WASHINGTON (Fwrd Axis) — In an effort to tackle gun violence, President Joe Biden on Monday announced new restrictions on so-called ghost guns as well as his new nominee to lead the Bureau of Alcohol, Tobacco, Firearms, and Explosives.
Speaking from the Rose Garden, Biden announced restrictions on “ghost guns”, homemade guns that can be made from a kit. He announced a rule that would require makers of gun kits to include a serial number on the firearms and for the sellers to follow the same procedures as with other guns they sell, including requiring a background check prior to the buyer making a purchase.
“They call this rule I’m about to announce extreme. ‘Extreme,'” Biden said. “But let me ask you — is it extreme to protect police officers, extreme to protect our children, extreme to keep guns out of the hands of people who couldn’t even pack a background check?”

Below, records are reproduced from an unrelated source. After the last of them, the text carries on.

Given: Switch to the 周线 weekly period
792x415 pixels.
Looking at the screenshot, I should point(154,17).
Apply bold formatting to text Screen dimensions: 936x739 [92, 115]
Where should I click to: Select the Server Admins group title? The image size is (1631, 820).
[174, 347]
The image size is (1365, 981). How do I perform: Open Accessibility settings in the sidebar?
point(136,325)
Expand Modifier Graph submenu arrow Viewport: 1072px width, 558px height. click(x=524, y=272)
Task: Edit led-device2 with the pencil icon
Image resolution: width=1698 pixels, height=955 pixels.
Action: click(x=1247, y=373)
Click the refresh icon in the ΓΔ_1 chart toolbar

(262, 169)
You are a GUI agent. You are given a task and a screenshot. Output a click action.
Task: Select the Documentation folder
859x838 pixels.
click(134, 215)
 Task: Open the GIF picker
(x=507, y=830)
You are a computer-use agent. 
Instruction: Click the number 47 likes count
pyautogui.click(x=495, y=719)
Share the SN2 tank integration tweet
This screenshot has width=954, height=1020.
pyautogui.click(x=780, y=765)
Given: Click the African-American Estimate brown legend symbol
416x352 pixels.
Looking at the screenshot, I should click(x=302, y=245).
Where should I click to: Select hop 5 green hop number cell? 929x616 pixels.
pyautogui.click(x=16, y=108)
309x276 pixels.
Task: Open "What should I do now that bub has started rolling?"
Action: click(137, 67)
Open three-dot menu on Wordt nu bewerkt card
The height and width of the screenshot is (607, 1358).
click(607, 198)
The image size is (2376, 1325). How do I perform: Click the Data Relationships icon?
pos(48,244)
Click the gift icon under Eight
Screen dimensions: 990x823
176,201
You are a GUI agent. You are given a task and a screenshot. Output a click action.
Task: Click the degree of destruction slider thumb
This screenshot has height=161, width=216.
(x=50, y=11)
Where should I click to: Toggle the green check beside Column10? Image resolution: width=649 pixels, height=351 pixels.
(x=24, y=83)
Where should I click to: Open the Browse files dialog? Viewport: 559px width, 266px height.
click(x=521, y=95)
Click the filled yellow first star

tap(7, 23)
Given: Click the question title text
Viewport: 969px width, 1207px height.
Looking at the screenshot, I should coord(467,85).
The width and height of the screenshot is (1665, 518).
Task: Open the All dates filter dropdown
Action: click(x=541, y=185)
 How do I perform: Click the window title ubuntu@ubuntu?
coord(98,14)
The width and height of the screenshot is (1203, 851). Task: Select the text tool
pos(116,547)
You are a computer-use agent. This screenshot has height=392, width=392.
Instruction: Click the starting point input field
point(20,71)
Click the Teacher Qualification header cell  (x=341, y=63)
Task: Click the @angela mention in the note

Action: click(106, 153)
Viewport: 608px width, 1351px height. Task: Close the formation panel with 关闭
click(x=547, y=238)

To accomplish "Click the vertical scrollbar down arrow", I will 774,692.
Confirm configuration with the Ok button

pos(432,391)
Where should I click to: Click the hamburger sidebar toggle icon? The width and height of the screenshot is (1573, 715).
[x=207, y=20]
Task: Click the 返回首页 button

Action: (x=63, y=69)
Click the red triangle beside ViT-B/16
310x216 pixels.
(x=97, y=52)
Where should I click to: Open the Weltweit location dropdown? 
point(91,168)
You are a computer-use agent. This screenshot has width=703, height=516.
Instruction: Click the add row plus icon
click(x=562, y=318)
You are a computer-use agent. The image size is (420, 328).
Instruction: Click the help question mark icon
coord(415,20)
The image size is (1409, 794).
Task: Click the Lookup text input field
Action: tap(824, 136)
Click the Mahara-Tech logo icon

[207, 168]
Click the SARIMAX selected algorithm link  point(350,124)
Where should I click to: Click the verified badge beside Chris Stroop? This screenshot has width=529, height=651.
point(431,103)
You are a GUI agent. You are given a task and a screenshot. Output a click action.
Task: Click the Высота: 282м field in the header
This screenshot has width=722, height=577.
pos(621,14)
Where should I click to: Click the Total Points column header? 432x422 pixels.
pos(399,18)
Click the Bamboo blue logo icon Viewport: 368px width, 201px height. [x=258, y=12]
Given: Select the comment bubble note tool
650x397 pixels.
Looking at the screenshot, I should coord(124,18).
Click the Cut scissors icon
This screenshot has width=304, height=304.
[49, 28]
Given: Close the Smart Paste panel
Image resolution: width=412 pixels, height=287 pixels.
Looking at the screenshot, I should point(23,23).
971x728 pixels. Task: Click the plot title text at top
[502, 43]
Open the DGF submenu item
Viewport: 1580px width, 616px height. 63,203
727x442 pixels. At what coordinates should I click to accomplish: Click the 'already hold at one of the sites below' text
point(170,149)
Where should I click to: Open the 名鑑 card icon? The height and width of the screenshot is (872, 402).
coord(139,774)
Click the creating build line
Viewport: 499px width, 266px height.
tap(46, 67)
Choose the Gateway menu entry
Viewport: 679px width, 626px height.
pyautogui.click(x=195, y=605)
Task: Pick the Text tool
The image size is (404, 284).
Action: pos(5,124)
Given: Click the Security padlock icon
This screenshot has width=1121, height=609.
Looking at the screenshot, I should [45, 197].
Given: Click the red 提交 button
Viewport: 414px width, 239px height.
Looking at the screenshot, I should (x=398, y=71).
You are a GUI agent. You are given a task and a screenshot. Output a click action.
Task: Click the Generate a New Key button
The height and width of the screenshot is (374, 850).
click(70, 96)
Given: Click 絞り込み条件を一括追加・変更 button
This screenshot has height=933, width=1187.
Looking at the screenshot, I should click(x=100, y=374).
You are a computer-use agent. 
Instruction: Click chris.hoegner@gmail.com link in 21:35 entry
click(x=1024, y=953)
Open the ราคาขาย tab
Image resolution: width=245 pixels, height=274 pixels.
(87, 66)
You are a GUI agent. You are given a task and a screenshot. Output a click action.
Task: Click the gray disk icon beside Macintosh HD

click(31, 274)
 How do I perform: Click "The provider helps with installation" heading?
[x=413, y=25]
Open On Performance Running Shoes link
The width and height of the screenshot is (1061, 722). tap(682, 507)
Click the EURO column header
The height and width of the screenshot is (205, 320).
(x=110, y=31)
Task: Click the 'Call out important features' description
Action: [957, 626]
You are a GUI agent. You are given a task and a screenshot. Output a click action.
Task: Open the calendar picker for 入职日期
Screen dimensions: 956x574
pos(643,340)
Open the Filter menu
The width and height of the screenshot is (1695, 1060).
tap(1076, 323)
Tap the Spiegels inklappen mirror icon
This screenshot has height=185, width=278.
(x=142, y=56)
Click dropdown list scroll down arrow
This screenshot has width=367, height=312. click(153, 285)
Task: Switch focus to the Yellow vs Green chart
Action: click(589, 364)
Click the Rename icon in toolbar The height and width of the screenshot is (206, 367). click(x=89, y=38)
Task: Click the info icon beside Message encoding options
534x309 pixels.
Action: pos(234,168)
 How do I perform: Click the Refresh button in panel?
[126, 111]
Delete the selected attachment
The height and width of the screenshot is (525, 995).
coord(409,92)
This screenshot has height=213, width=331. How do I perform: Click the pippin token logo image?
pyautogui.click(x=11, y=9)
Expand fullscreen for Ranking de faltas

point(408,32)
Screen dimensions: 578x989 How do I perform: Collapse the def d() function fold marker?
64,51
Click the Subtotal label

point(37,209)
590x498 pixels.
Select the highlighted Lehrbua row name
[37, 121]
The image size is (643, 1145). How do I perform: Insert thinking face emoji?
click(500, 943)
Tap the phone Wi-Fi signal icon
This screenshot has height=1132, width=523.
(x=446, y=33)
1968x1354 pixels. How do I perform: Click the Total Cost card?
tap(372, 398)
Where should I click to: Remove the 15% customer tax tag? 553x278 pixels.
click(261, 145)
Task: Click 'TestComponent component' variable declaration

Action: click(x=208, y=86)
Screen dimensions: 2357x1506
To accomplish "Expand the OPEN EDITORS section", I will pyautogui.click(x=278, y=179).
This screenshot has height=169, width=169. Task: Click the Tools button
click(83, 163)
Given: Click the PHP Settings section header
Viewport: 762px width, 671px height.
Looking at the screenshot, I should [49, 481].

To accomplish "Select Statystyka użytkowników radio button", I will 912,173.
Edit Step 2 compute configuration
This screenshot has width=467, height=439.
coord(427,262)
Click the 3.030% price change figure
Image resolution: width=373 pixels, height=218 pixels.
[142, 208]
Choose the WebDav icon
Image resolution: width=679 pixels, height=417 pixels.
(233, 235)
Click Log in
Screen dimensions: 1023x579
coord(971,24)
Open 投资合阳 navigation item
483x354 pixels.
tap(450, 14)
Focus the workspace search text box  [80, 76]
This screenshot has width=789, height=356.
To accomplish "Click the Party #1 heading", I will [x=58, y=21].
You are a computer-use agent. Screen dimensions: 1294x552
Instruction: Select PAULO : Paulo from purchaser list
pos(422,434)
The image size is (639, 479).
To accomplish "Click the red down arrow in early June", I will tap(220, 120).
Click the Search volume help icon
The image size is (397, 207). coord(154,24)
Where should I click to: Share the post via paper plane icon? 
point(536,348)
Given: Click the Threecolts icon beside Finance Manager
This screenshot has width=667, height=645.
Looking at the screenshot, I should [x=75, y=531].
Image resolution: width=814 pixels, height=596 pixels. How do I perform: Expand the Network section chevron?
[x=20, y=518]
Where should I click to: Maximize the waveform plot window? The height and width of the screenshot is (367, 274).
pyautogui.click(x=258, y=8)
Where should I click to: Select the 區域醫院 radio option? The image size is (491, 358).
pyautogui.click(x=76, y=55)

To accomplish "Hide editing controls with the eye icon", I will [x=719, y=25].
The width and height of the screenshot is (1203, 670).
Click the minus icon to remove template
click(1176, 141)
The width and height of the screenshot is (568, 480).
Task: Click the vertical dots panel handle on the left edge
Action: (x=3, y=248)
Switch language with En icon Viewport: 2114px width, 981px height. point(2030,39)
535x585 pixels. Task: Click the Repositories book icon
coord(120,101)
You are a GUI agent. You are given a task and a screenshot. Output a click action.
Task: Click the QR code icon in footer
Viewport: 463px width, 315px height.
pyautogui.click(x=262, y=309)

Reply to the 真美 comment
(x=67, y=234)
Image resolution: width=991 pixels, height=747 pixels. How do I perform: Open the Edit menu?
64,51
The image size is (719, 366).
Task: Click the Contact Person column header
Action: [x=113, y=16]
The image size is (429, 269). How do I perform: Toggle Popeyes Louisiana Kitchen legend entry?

“It’s not hard to put together,” Biden said of the ghost guns, using a prop. “Anyone could order it in the mail, anyone … Terrorists and domestic abusers can go from a gun kit to a gun in as little as 30 minutes. Buyers aren’t required to pass background checks because guns have no serial numbers.”
The new rule will give another definition to the word “firearm” under the Gun Control Act, to cover “buy build shoot” kits that people can buy online and assemble themselves at home. It will make these kits under federal law that currently applies to other firearms. White House officials say the goal is to keep untraceable guns off of the streets and out of the hands of both criminals and minors.
“We call them ghost guns because they can’t be traced, but make no mistake. They are real. They can shoot to kill, and they do,” said Deputy Attorney General Lisa Monaco. “For years criminals have sought out these unmarked guns to murder and to maim. That’s why the attorney general has signed a rule that updates our regulations to keep up with changes in technology.”
Biden also nominated former U.S. Attorney Steve Dettelbach to serve as head of the ATF, which has been without a confirmed director since 2015.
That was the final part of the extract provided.